How the Peritoneal Dialysis process works

PD actually cleans your blood and removes extra fluids using one of your body's own natural filters, the peritoneal membrane. The peritoneal membrane is the lining that surrounds the peritoneal cavity, which is in your abdomen and contains your stomach, spleen, liver, and intestines. During the PD process (usually called an exchange), a solution is placed in the peritoneum through a catheter and the peritoneal membrane acts as a filter and draws waste and fluids from your blood into the solution. Once the solution is full of waste, it’s drained through the catheter and exchanged with a fresh solution.

PD Exchange



There are two types of Peritoneal Dialysis


1. Automated Peritoneal Dialysis (APD) or CCPD

APD is usually done overnight, with a cycler machine that performs exchanges automatically, while you sleep. APD is good for people who want more freedom from dialysis during the day. Since you may not have to do exchanges during the day, APD can help you have flexibility with your daytime routine.


2. Continuous Ambulatory Peritoneal Dialysis (CAPD)

CAPD cleans your blood most hours of the day, 7 days a week. And you can walk around, even during exchanges. Exchanges usually take about 30 minutes, commonly 4 times a day and only require a solution bag with tubing attached to it that connects to your catheter. The fluid from the solution bag "dwells" in your abdomen for about 4-6 hours, drawing waste products and excess fluid from the bloodstream. An exchange can be performed in any clean area - at home, work or while traveling.

Peritoneal Dialysis - Helpful Features

PD provides continuous therapy. It also offers a more flexible lifestyle and allows you to maintain your independence. You can even do your therapy overnight while you sleep. And since you don’t have to travel to a dialysis unit for treatment, you and your healthcare team may want to reduce your clinical visits.

PD maintains residual kidney function

PD helps preserve a patient's residual kidney function1,2. If you still have some residual kidney function and are interested in a kidney transplant, PD may be a good option. In fact, PD patients have been shown to be more likely to have a transplant when compared to HD patients3.

PD helps preserve access to your veins

It may happen that over a number of years on dialysis, you may need to use multiple types of therapy. That's why it's important to keep your options for access open. Because PD is administered through a catheter in your abdominal cavity, your veins are not involved in the therapy and the integrity of the veins can be preserved.

EXTRACTED RECORDS:
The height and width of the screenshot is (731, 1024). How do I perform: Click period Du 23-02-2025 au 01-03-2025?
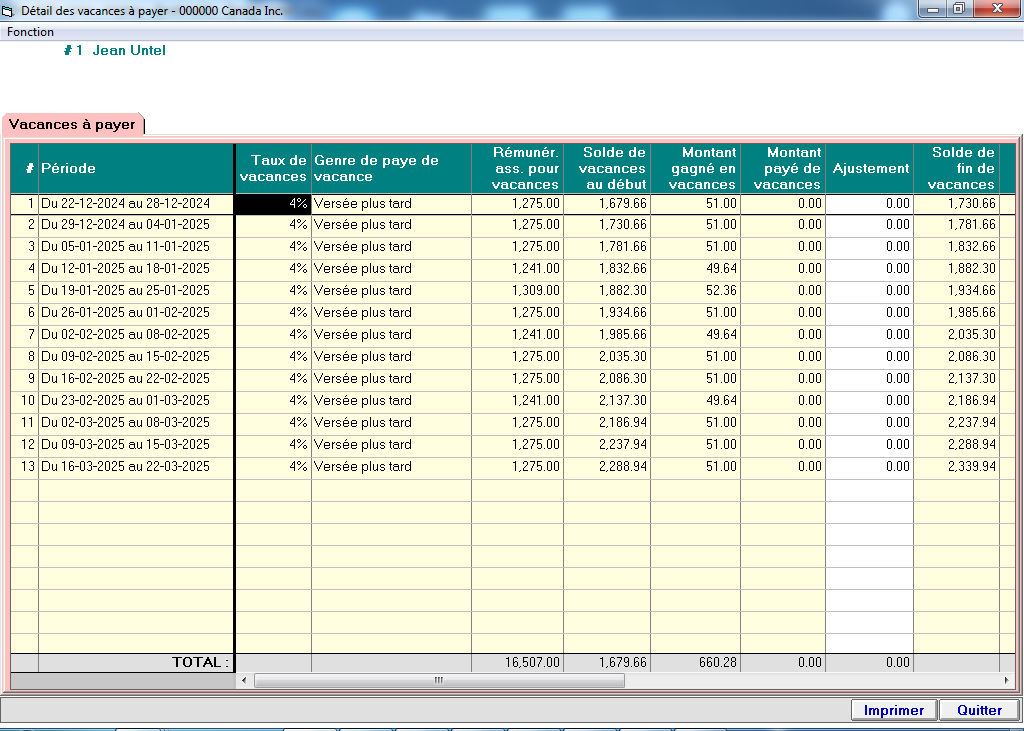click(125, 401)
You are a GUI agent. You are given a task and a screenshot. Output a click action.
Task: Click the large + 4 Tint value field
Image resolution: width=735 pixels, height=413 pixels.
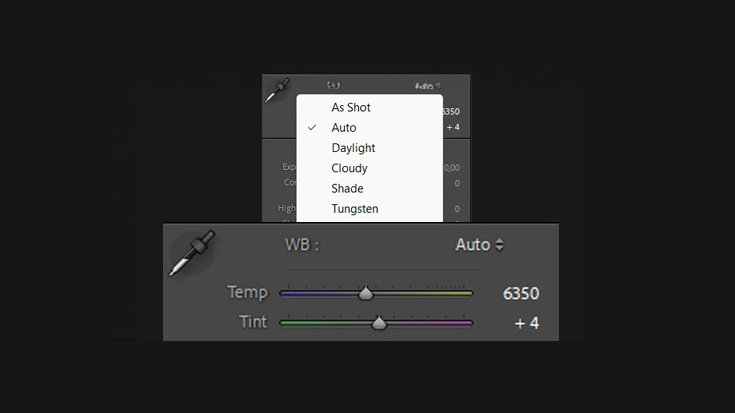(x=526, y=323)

---

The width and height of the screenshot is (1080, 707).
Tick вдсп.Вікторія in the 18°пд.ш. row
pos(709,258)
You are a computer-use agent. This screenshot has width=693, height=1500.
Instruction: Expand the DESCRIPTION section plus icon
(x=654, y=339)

* * *

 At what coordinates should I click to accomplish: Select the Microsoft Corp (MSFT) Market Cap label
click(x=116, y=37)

TASKS AND EXERCISES:
(a) In the peritoneal dialysis text, what lining surrounds the peritoneal cavity?
(b) Rewrite the peritoneal dialysis text from "CAPD cleans your" to "or while traveling.", changing "walk around" to "move about".

RESPONSES:
(a) The peritoneal membrane.

(b)
CAPD cleans your blood most hours of the day, 7 days a week. And you can move about, even during exchanges. Exchanges usually take about 30 minutes, commonly 4 times a day and only require a solution bag with tubing attached to it that connects to your catheter. The fluid from the solution bag "dwells" in your abdomen for about 4-6 hours, drawing waste products and excess fluid from the bloodstream. An exchange can be performed in any clean area - at home, work or while traveling.